### Task goal
Please return every line in the following data that includes the string "computer".

─── Input material

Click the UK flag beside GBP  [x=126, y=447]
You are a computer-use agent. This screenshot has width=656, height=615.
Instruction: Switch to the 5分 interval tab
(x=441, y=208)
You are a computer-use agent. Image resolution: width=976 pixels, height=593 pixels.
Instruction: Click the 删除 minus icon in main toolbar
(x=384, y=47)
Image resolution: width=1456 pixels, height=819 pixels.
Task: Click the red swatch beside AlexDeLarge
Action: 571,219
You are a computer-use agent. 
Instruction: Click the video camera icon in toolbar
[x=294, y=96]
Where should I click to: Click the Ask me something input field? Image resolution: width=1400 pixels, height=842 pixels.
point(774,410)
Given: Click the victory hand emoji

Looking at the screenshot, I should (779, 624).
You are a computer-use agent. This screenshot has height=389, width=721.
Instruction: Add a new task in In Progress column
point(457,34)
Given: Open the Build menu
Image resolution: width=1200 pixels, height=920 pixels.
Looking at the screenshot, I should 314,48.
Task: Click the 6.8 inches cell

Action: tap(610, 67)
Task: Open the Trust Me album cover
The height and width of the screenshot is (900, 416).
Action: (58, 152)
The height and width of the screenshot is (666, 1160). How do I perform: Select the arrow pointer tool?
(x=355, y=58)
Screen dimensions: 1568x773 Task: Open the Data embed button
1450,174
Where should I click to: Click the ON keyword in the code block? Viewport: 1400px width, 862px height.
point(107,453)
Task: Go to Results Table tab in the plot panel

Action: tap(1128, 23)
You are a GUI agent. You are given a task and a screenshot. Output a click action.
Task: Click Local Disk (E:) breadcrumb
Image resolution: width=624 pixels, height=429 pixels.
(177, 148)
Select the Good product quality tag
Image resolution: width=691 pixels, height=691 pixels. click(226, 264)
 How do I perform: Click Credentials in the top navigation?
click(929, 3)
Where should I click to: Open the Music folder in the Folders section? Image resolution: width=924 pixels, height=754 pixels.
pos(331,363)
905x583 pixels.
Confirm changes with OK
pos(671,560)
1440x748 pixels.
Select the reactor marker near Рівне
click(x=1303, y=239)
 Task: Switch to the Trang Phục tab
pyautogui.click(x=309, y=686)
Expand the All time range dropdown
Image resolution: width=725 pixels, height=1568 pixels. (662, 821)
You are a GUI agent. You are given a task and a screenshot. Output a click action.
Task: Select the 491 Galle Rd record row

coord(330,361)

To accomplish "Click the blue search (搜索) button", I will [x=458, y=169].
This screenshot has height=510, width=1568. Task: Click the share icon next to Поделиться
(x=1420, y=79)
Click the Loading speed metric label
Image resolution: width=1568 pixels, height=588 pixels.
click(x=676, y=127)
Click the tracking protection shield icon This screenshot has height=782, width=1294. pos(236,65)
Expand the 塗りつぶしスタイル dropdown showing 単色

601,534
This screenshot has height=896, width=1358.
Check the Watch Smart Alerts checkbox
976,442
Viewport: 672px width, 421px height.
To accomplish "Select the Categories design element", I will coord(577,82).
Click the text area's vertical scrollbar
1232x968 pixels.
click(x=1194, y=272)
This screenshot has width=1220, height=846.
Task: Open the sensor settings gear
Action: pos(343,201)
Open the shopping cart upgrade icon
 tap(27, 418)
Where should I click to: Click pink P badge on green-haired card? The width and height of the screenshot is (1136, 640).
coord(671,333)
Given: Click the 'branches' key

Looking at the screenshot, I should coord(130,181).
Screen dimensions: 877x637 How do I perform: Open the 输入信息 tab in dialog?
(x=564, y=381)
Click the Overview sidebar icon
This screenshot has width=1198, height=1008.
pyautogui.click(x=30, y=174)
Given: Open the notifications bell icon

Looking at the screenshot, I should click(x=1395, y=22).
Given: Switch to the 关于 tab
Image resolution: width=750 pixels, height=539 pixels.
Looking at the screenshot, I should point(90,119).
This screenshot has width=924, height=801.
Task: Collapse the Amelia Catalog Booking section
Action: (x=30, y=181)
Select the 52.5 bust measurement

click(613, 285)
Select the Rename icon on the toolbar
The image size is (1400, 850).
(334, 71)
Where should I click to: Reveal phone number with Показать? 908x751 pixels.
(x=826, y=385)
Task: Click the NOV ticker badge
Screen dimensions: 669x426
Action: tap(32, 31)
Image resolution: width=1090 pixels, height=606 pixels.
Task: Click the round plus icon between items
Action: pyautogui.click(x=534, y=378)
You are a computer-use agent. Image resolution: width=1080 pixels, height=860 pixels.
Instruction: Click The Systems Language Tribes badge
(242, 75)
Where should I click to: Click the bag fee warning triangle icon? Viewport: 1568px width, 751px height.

──────

### Problem solution
You are a computer-use agent. This screenshot has width=656, height=615.
You are a computer-use agent. Image resolution: width=976 pixels, height=593 pixels.
You are a computer-use agent. 
You are a computer-use agent. This screenshot has height=389, width=721.
You are a computer-use agent. Image resolution: width=1080 pixels, height=860 pixels.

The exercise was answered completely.